> _TASK_
Return each line of the listing below that contains the word "Reclamos".

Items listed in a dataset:
+ + + + +

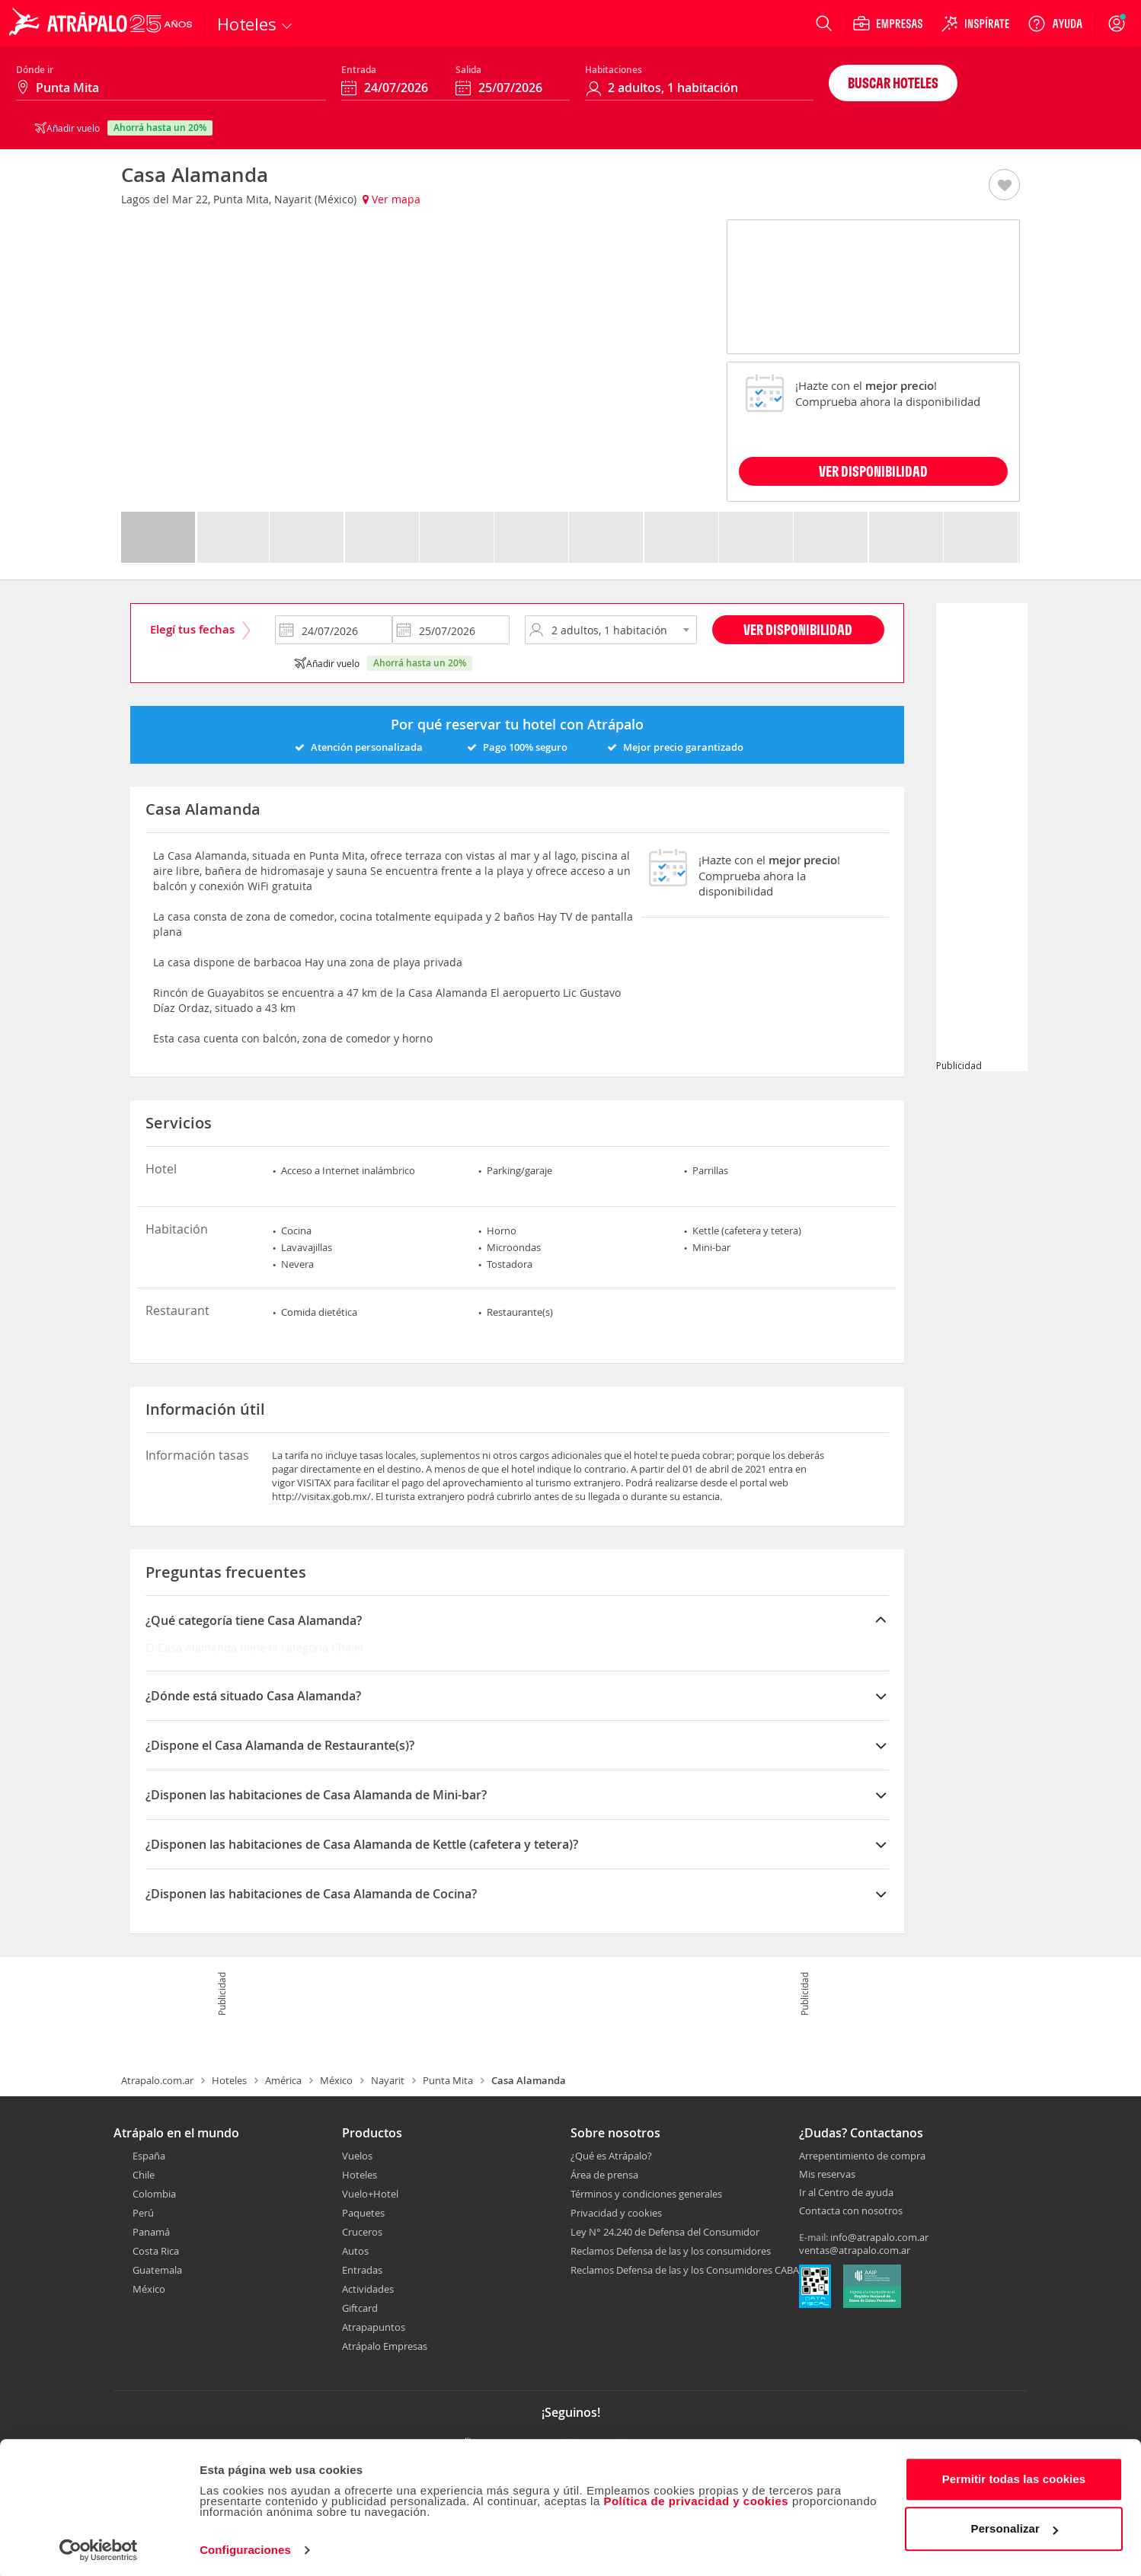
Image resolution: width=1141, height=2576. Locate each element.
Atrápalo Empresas (384, 2346)
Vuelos (357, 2156)
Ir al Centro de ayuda (846, 2193)
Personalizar (1014, 2524)
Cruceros (362, 2232)
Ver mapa (391, 199)
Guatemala (157, 2270)
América (283, 2080)
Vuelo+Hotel (370, 2194)
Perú (143, 2213)
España (149, 2156)
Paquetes (363, 2213)
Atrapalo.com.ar (157, 2080)
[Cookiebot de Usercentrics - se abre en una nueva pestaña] (98, 2546)
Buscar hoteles (893, 82)
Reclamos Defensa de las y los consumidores (670, 2251)
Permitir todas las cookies (1014, 2475)
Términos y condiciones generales (646, 2194)
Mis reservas (827, 2175)
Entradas (362, 2270)
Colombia (154, 2194)
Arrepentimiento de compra (862, 2156)
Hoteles (229, 2080)
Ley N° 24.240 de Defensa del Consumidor (664, 2232)
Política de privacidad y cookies (695, 2497)
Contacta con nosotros (851, 2211)
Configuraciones (245, 2545)
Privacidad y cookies (616, 2213)
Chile (144, 2175)
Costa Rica (156, 2251)
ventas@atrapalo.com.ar (854, 2250)
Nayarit (387, 2080)
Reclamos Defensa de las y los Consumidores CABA (684, 2270)
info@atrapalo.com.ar (879, 2237)
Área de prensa (604, 2175)
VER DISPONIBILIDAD (873, 470)
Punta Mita (448, 2080)
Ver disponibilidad (797, 629)
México (336, 2080)
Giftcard (360, 2308)
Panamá (151, 2232)
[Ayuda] (1055, 23)
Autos (355, 2251)
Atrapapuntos (373, 2327)
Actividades (368, 2289)
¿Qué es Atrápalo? (611, 2156)
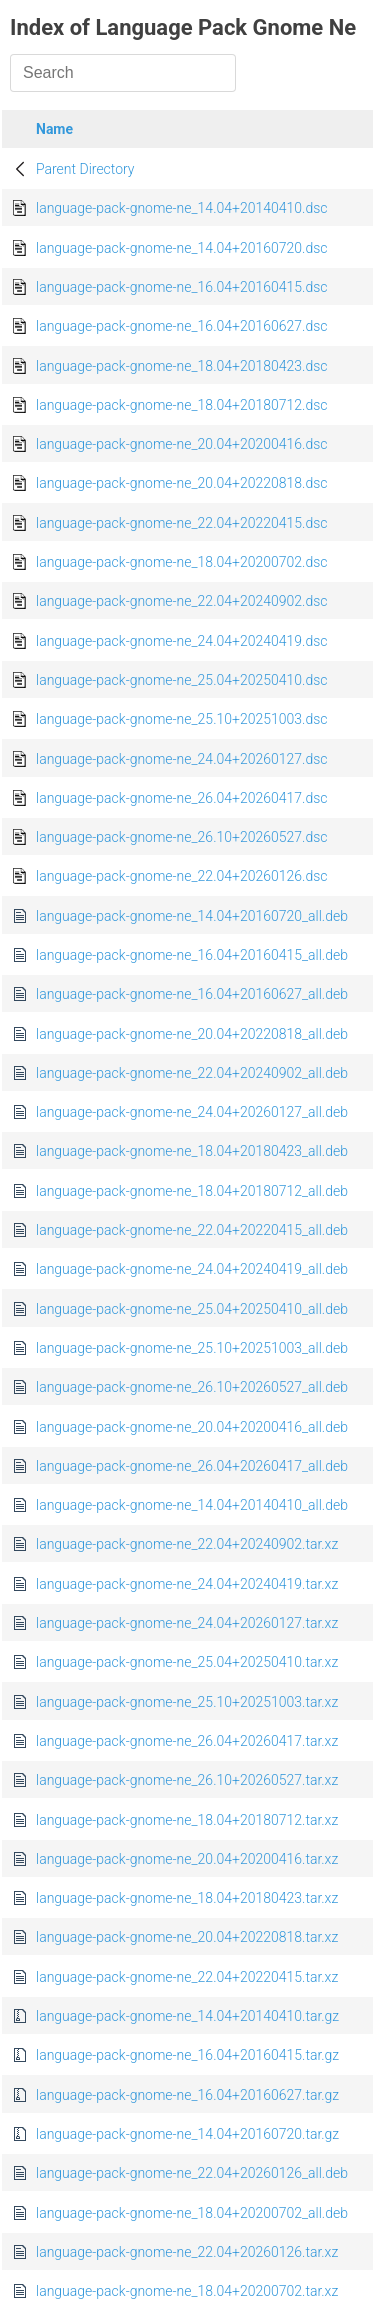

+ + + + +

> _PROBLEM SOLUTION_
Reclamos Defensa de las y los consumidores (670, 2251)
Reclamos Defensa de las y los Consumidores CABA (684, 2270)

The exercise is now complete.